2 - Divisões podem ocorrer porque certos personagens sentem que a presença de outros pode atrapalhar a tarefa desejada. Ainda que isso em alguns casos possa ser verdade, nem sempre é o que acontece.
Em cenários investigativos por vezes, o que se precisa é de alguém que esteja atento aos detalhes e que tenha um pequeno insight. Seja reparando em algum maneirismo, em algum tique nervoso ou em algum detalhe que escapa a todos os outros.
Um pequeno detalhe pode ser mais significativo do que se pensa.
Saliente isso com os demais jogadores e lembre a eles que um par adicional de olhos e ouvidos, sempre podem vir bem a calhar.
3 - Por vezes um personagem se separa do grupo para cumprir uma agenda secreta. Se possível, tente fazer essas cenas antecipadamente, de preferência antes de começar a aventura.
Se for inevitável e tiver de acontecer no meio da narrativa, tente fazer com que o jogador seja criterioso e explique claramente o que deseja para que a situação se resolva de forma mais rápida.
O keeper não precisa "correr com a cena", mas deve buscar um equilíbrio para que a cena solo não se estenda desnecessariamente. Muitas vezes é do interesse do próprio jogador manter suas atividades em segredo e resolver rapidamente o particular com o mestre é uma forma de não chamar demasiada atenção dos demais jogadores.
4 - A divisão do grupo não significa que combates não possam vir a ocorrer. Muitas vezes é até lógico que os antagonistas dos personagens esperem que um deles esteja sozinho para atacar. Instituir um clima de paranóia é uma meneira de diminuir as separações do grupo. Jogadores que sofrem um atentado uma vez e sobrevivem, dificilmente vão se aventurar solitariamente novamente.
Se um combate acontecer, tente fazê-lo rapidamente e com total discrição. Busque ocultar rolamentos de dados ou gestos para que os demais jogadores não fiquem sabendo das coisas antes da hora. Aliás, o ideal é que o mestre tenha um local para onde pode seguir com o jogador que se separa afastado dos olhos curiosos dos demais jogadores.
5 - Assegure-se de que a divisão do grupo vai trazer algo significativo para o jogo antes de concordar em fazê-la. Se os personagens decidem se separar para que possam cuidar de diferentes tarefas e um deles insiste em fazer um roleplay demorado, faça a si mesmo a seguinte pergunta: "O que essa cena acrescenta ao jogo"?
Se a resposta for "nada" ou "muito pouco" corte a cena e siga em frente para que o grupo possa se reunir o quanto antes.
Não se trata de cercear a interpretação do jogador, mas deixe claro que a aventura precisa fluir. O mestre tem a decisão final e ele tem que exercer essa autoridade se for necessário trazer o domínio da narrativa de volta às suas mãos.

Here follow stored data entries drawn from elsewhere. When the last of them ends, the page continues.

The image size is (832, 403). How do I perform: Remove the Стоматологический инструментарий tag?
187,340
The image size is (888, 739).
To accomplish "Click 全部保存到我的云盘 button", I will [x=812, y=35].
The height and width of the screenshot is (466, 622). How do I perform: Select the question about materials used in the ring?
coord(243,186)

Da próxima vez antes de dizer "ok pessoal, vamos nos separar" lembre-se daqueles garotos enxeridos e daquele cachorro vira-latas.

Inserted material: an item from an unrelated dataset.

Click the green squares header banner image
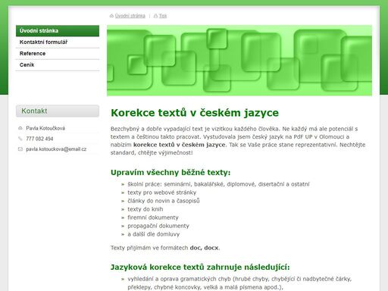The image size is (388, 291). pyautogui.click(x=239, y=61)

Ótimo artigo. Eu trabalho nas minhas mesas de jogo várias vezes com a separação do grupo e claro, passo por alguns problemas. Para resolver isto, resolvi das corte nas cenas, mesmo em momentos de climax ou estresse, cortando um jogador e iniciando ou dando continuidade na cena de outro jogador. Isto não é fácil, mas ganha ares de história em quadrinho ou mesmo filme, onde muita coisa acontece ao mesmo tempo. Outro ponto positivo é que impede o meta-jogo visto que o sentido de "tempo real'fica no ar. Claro, perco alguns pontos de sanidade, mas até ai vale a pena sim!
ResponderExcluirUtilizo este recurso quando quero valorizar momentos da aventura em que uma informação importante não deve ser passada a todos de uma só vez ou que cria algum tipo de mistério e urgência!
Ótimo comentário, muito útil para mestres! Grato!